■ Input data:
━━━━

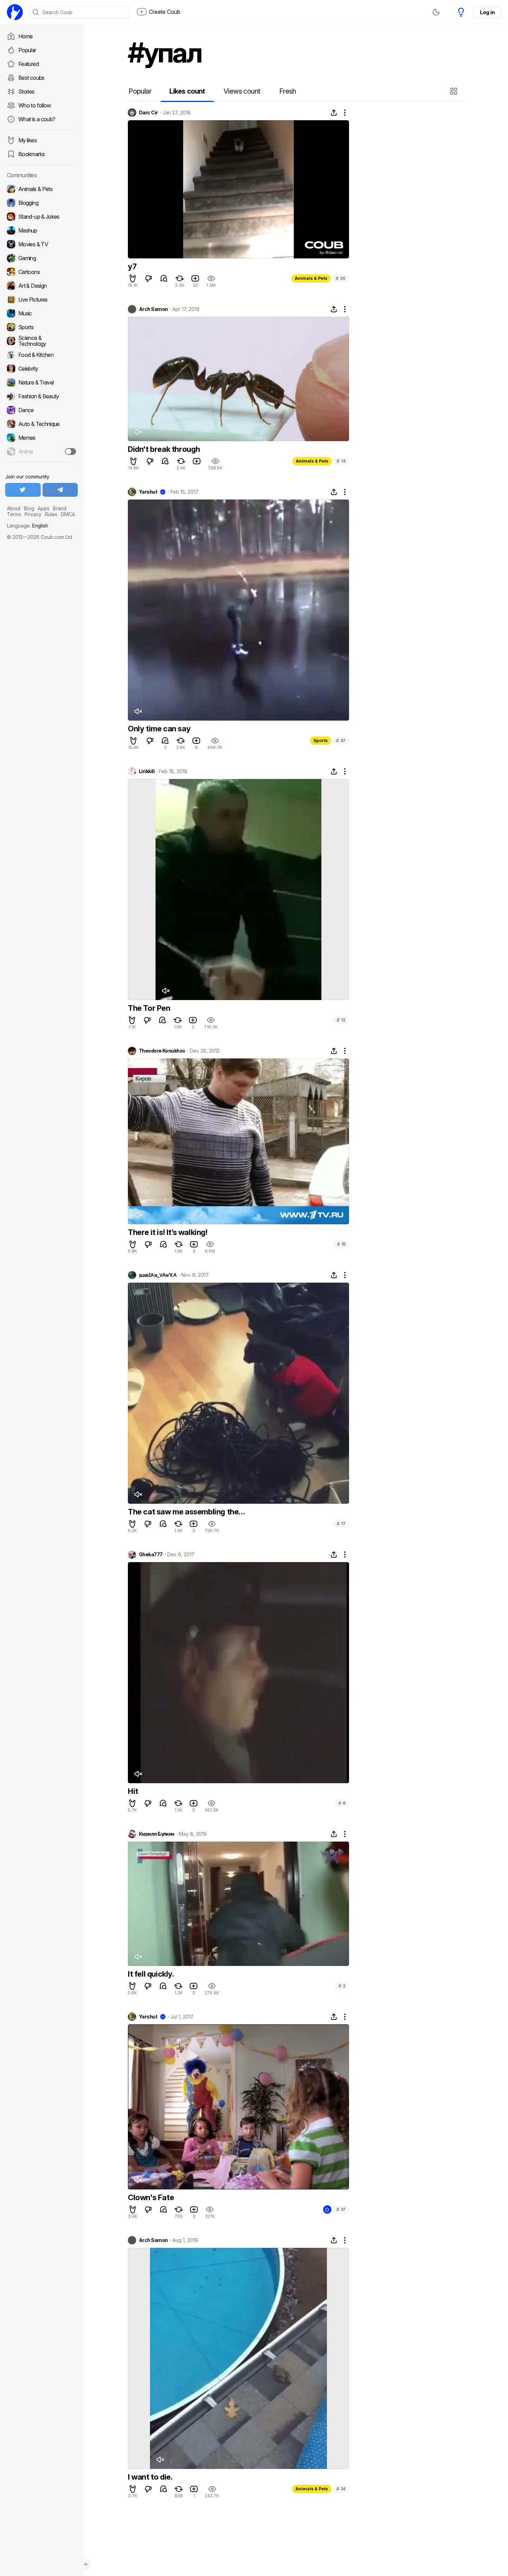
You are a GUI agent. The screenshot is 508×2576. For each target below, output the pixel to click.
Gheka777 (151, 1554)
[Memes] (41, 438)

━━━━

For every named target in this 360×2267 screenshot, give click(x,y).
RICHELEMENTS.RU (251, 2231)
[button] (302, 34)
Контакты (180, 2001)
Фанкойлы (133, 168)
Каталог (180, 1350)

━━━━

■ Work instructions: Give back, unchanged, the run of lines in the listing above that begins at the line containing "You are a GUI" and ends at the line containing "[Memes] (41, 438)", both included.

■ Result:
You are a GUI agent. The screenshot is 508×2576. For each target below, output the pixel to click.
Gheka777 (151, 1554)
[Memes] (41, 438)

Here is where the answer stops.